Nessel has received nearly 100 complaints of payroll fraud following the April launch of the Payroll Fraud Enforcement Unit's tip line and website.
Complaints regarding payroll typically involve missclassifying workers, failing to pay employees overtime and compensating them "under the table" to sidestep paying taxes and benefits. The filed grievances have suggested the number of workers allegedly affected by these malpractices may extend to over 300 Michigan residents. The hospitality/restaurant, entertainment, construction and trucking industries were among the most commonly reported.
According to a Michigan State University study, when businesses report employees as self-employed or independent contractors and then pay workers off the table, Michigan taxpayers are shortchanged about $107 million a year in revenue.

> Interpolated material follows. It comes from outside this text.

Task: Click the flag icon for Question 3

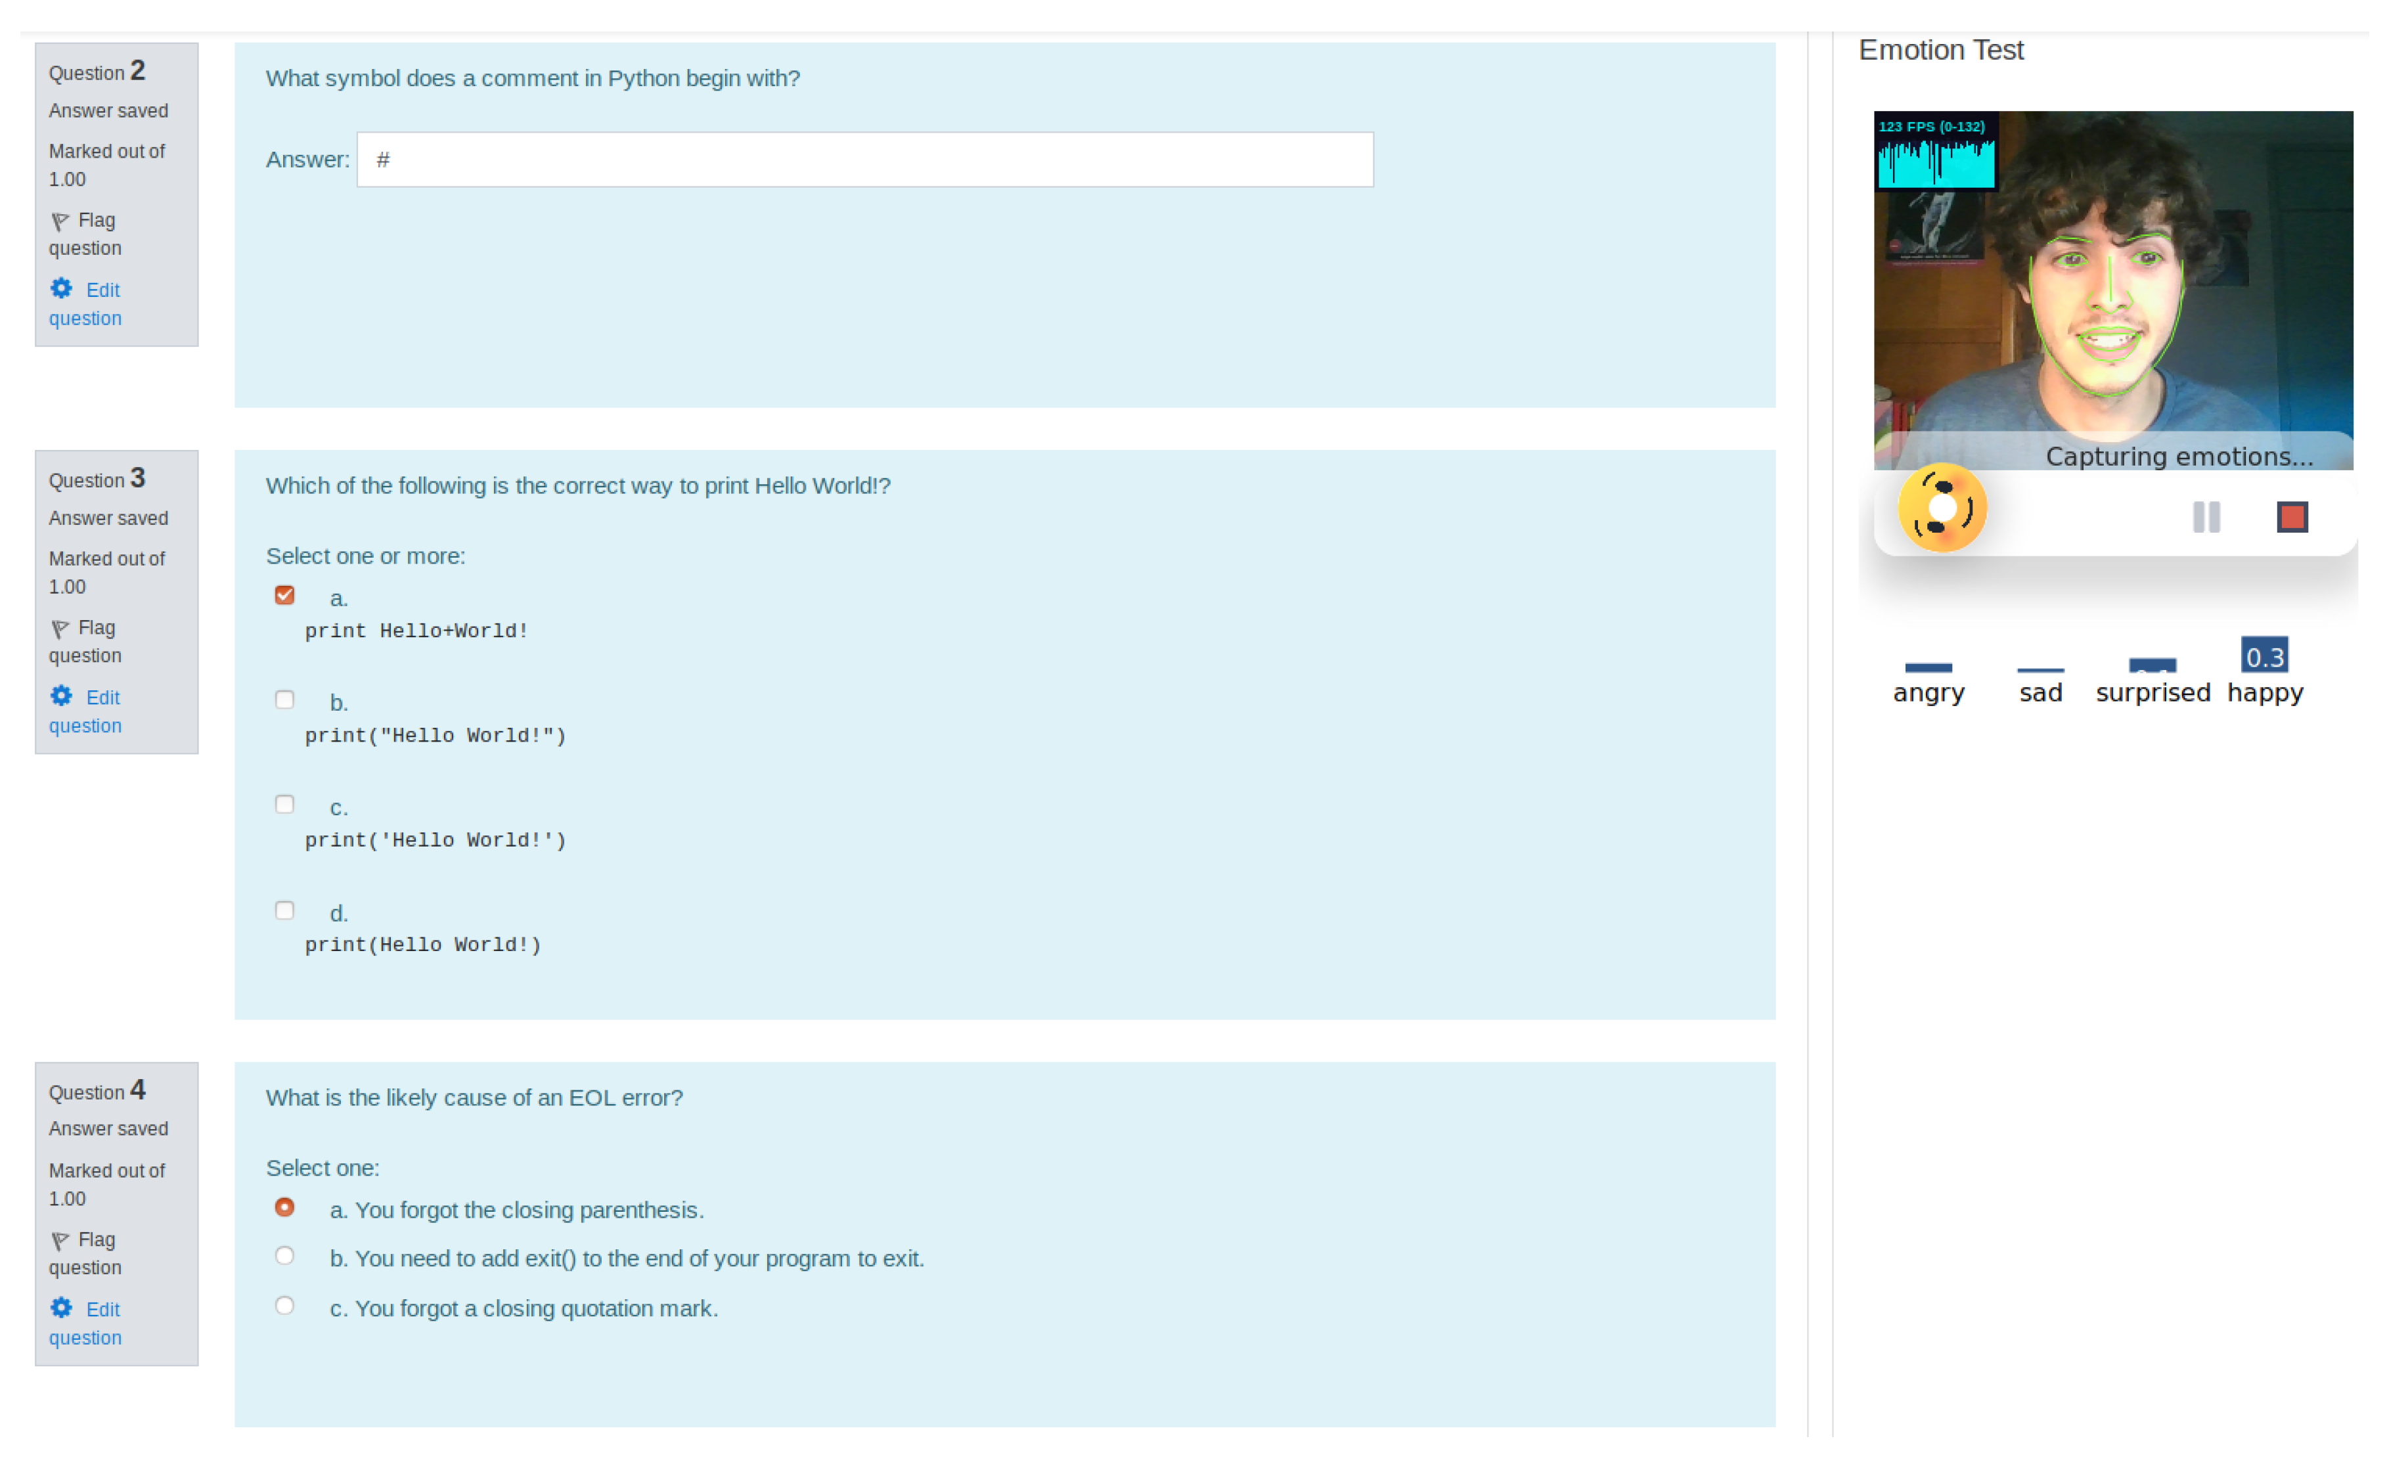Action: point(60,629)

“Payroll fraud affects all of us, especially the families who are robbed," Nessel said. "When shady businesses exploit people by cheating them of the wages they are owed, families have less money in their pockets, zero benefits and an uncertain future. No family should live in poverty because greedy businesses cheat the system and refuse to play by the rules. This has gone on for far too long and Michigan isn’t going to wait any longer to crack down on these crimes.”
Nessel's office plans to follow up on every filed complaint in tandem with the Department of Labor, the Internal Revenue Service, the Michigan Department of Treasury, the Wage and Hour Bureau and its Unemployment Insurance Agency. By the end of the week, at least 10 Michigan businesses will receive letters from Nessel's office demanding proof of business records. If they fail to comply, Nessel threatens to file subpoenas and warrants in order to obtain information regarding fraudulent payroll devices.
According to Nessel's press release, "This month’s actions are intended to send a clear message to Michigan-based businesses: Pay employees what they are entitled to or the Michigan Attorney General’s Office will step in."